Secretory proteostasis integrates protein synthesis, processing, folding and trafficking pathways that are essential for efficient cellular secretion. For the retinal pigment epithelium (RPE), secretory proteostasis is of vital importance for the maintenance of the structural and functional integrity of apical (photoreceptors) and basal (Bruch's membrane/choroidal blood supply) sides of the environment it resides in. This integrity is achieved through functions governed by RPE secreted proteins, which include extracellular matrix modelling/remodelling, angiogenesis and immune response modulation. Impaired RPE secretory proteostasis affects not only the extracellular environment, but leads to intracellular protein aggregation and ER-stress with subsequent cell death. Ample recent evidence implicates dysregulated proteostasis as a key factor in the development of age-related macular degeneration (AMD), the leading cause of blindness in the developed world, and research aiming to characterise the roles of various proteins implicated in AMD-associated dysregulated proteostasis unveiled unexpected facets of the mechanisms involved in degenerative pathogenesis.

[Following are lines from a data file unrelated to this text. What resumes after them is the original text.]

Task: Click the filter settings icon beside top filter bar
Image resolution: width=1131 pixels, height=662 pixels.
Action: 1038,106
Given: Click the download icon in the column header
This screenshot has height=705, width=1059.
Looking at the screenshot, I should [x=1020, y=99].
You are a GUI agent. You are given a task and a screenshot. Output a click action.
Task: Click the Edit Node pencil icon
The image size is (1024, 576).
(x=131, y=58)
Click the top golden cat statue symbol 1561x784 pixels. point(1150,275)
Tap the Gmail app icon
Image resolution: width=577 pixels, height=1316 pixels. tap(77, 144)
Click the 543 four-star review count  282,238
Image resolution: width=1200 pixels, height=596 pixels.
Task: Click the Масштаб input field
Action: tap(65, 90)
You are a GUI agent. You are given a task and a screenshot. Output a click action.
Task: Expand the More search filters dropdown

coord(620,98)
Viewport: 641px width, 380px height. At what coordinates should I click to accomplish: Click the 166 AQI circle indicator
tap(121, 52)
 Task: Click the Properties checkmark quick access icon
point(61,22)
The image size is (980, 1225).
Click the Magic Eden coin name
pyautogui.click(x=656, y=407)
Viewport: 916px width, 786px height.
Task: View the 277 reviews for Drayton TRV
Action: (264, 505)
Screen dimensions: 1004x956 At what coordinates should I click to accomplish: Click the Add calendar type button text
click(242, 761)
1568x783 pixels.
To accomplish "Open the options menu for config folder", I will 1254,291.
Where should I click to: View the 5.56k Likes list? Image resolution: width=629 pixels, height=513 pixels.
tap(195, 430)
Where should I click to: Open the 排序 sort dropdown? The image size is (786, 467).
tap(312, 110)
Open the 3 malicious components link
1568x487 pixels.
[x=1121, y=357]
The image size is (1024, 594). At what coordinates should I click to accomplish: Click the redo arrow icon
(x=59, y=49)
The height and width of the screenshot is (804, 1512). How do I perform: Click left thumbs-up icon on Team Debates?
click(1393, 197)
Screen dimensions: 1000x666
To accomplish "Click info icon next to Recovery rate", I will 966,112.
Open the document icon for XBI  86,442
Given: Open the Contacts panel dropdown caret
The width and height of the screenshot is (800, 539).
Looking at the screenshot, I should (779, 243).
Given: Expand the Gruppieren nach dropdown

This review analyses cellular processes unveiled by the study of the top 200 transcripts most abundantly expressed by the RPE/choroid in the light of the specialised secretory nature of the RPE. Functional roles of these proteins and the mechanisms of their impaired secretion, due to age and genetic-related causes, are analysed in relation to AMD development. Understanding the importance of RPE secretory proteostasis in relation to maintaining retinal health and how it becomes impaired in disease is of paramount importance for the development and assessment of future therapeutic advancements involving gene and cell therapies.